REQUIRED WORK:
Your answer must be every record below, written out exactly as it appears.

[Opening MATERIAL TO PROCESS section]

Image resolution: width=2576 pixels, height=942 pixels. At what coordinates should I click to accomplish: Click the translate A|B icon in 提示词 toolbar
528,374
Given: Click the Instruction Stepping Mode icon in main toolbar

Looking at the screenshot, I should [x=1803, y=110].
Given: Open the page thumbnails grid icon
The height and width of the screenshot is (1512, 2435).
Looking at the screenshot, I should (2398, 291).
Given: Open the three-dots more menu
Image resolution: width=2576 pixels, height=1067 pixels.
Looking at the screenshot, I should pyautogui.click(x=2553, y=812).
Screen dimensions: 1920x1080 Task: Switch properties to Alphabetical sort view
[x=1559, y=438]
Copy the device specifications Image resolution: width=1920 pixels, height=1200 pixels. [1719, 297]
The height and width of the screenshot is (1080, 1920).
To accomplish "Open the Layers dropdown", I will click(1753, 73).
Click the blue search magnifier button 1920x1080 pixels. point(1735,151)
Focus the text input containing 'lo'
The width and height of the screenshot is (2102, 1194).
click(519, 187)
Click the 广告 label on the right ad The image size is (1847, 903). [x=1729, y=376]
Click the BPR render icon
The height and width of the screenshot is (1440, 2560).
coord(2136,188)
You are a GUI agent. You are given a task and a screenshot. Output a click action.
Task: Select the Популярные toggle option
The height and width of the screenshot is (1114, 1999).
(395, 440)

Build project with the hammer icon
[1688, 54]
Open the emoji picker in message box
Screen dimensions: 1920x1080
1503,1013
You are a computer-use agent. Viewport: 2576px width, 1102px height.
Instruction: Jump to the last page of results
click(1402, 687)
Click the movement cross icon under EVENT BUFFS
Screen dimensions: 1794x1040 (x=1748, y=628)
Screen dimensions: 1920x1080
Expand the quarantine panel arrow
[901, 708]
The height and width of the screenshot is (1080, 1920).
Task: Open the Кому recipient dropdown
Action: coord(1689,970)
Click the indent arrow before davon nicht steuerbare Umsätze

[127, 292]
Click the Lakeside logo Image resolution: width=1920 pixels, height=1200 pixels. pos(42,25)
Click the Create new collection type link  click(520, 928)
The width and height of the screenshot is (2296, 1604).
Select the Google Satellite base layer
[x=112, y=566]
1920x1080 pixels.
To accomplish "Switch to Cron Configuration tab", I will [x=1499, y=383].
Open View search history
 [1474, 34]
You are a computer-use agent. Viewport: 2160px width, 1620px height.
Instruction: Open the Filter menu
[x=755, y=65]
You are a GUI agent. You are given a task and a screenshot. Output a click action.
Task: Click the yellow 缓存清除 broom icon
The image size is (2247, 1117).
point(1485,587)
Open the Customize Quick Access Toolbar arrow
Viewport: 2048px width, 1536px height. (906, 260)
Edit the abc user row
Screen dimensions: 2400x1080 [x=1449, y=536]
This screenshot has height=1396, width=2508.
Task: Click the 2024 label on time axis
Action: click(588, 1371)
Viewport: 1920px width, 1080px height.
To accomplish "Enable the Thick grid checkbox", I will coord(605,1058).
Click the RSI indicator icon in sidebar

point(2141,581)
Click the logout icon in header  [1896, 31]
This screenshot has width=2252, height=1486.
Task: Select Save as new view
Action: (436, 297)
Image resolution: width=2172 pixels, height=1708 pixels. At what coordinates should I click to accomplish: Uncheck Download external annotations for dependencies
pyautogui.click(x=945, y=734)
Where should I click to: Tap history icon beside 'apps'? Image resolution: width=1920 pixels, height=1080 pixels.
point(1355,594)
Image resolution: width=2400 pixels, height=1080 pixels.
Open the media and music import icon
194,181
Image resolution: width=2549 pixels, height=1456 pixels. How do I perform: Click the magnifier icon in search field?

[Closing MATERIAL TO PROCESS section]

FINISHED EXERCISE:
Image resolution: width=2576 pixels, height=942 pixels. At what coordinates should I click to accomplish: Click the translate A|B icon in 提示词 toolbar
528,374
Given: Click the Instruction Stepping Mode icon in main toolbar

Looking at the screenshot, I should [x=1803, y=110].
Given: Open the page thumbnails grid icon
The height and width of the screenshot is (1512, 2435).
Looking at the screenshot, I should (2398, 291).
Given: Open the three-dots more menu
Image resolution: width=2576 pixels, height=1067 pixels.
Looking at the screenshot, I should pyautogui.click(x=2553, y=812).
Screen dimensions: 1920x1080 Task: Switch properties to Alphabetical sort view
[x=1559, y=438]
Copy the device specifications Image resolution: width=1920 pixels, height=1200 pixels. [1719, 297]
The height and width of the screenshot is (1080, 1920).
To accomplish "Open the Layers dropdown", I will click(1753, 73).
Click the blue search magnifier button 1920x1080 pixels. point(1735,151)
Focus the text input containing 'lo'
The width and height of the screenshot is (2102, 1194).
click(519, 187)
Click the 广告 label on the right ad The image size is (1847, 903). [x=1729, y=376]
Click the BPR render icon
The height and width of the screenshot is (1440, 2560).
coord(2136,188)
You are a GUI agent. You are given a task and a screenshot. Output a click action.
Task: Select the Популярные toggle option
The height and width of the screenshot is (1114, 1999).
(395, 440)

Build project with the hammer icon
[1688, 54]
Open the emoji picker in message box
Screen dimensions: 1920x1080
1503,1013
You are a computer-use agent. Viewport: 2576px width, 1102px height.
Instruction: Jump to the last page of results
click(1402, 687)
Click the movement cross icon under EVENT BUFFS
Screen dimensions: 1794x1040 (x=1748, y=628)
Screen dimensions: 1920x1080
Expand the quarantine panel arrow
[901, 708]
The height and width of the screenshot is (1080, 1920).
Task: Open the Кому recipient dropdown
Action: coord(1689,970)
Click the indent arrow before davon nicht steuerbare Umsätze

[127, 292]
Click the Lakeside logo Image resolution: width=1920 pixels, height=1200 pixels. pos(42,25)
Click the Create new collection type link  click(520, 928)
The width and height of the screenshot is (2296, 1604).
Select the Google Satellite base layer
[x=112, y=566]
1920x1080 pixels.
To accomplish "Switch to Cron Configuration tab", I will [x=1499, y=383].
Open View search history
 [1474, 34]
You are a computer-use agent. Viewport: 2160px width, 1620px height.
Instruction: Open the Filter menu
[x=755, y=65]
You are a GUI agent. You are given a task and a screenshot. Output a click action.
Task: Click the yellow 缓存清除 broom icon
The image size is (2247, 1117).
point(1485,587)
Open the Customize Quick Access Toolbar arrow
Viewport: 2048px width, 1536px height. (906, 260)
Edit the abc user row
Screen dimensions: 2400x1080 [x=1449, y=536]
This screenshot has height=1396, width=2508.
Task: Click the 2024 label on time axis
Action: click(588, 1371)
Viewport: 1920px width, 1080px height.
To accomplish "Enable the Thick grid checkbox", I will coord(605,1058).
Click the RSI indicator icon in sidebar

point(2141,581)
Click the logout icon in header  [1896, 31]
This screenshot has width=2252, height=1486.
Task: Select Save as new view
Action: (436, 297)
Image resolution: width=2172 pixels, height=1708 pixels. At what coordinates should I click to accomplish: Uncheck Download external annotations for dependencies
pyautogui.click(x=945, y=734)
Where should I click to: Tap history icon beside 'apps'? Image resolution: width=1920 pixels, height=1080 pixels.
point(1355,594)
Image resolution: width=2400 pixels, height=1080 pixels.
Open the media and music import icon
194,181
Image resolution: width=2549 pixels, height=1456 pixels. How do I perform: Click the magnifier icon in search field?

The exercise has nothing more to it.